The rise of solar power is jeopardising the Western Australia energy grid - classichasclass
https://www.abc.net.au/news/2019-12-01/rise-of-rooftop-solar-power-jeopardising-wa-energy-grid/11731452
======
thu2111
One of the looming problems as solar/wind power ramps up I don't see discussed
much is the loss of system inertia. Grids rely (almost implicitly) on the fact
that power comes from big, heavy spinning turbines of various kinds. The sheer
weight and inertia of these turbines ends up synchronised together via the
grid, and provides stability to it. But solar has no inertia and wind has only
tiny turbines, so they don't contribute much either. As system inertia falls
that will increase the risk of blackouts.
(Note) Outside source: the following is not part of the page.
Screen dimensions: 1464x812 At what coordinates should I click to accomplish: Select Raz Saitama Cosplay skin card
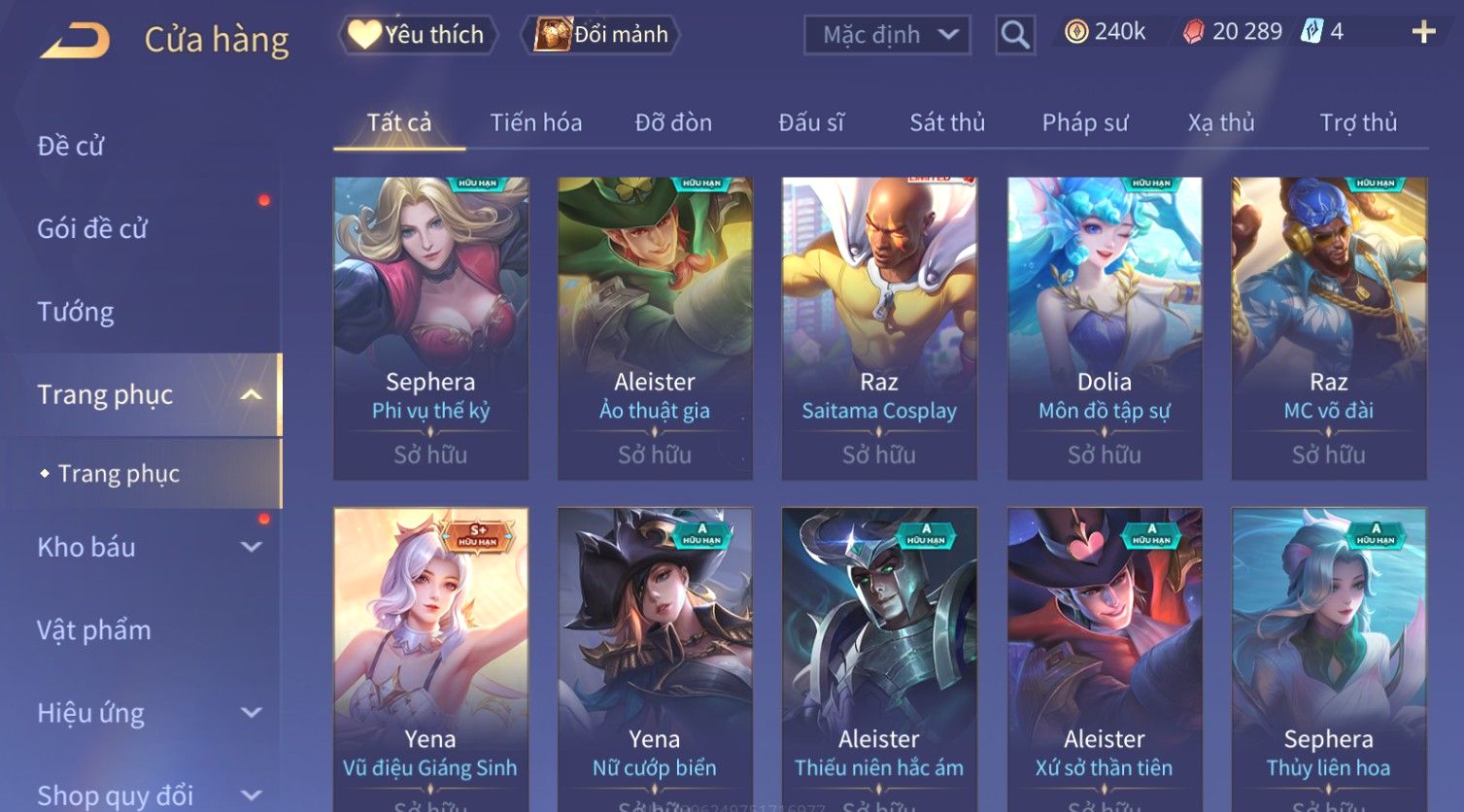pos(879,328)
I've seen this problem discussed
amongst electrical/grid engineers but I've never seen reference to any
solutions.

------
mdorazio
"The only way to manage the solar was to scale back or switch off the coal-
and gas-fired power stations that were supposed to be the bedrock of the
electricity system."

Well that's your problem right there, combined with the previous "antiquated
regulations that acted as a barrier to investment in storage capacity, such as
community or grid-scale batteries." At least from the article it sounds like
they recognize the solutions needed are smart storage and better over-
production management. However, I don't see any talk in the article of a
seemingly simple solution: add regulation that if you want to connect your
panels to the grid (feeding excess generation into it) you have to also have a
sizable battery connected to the grid.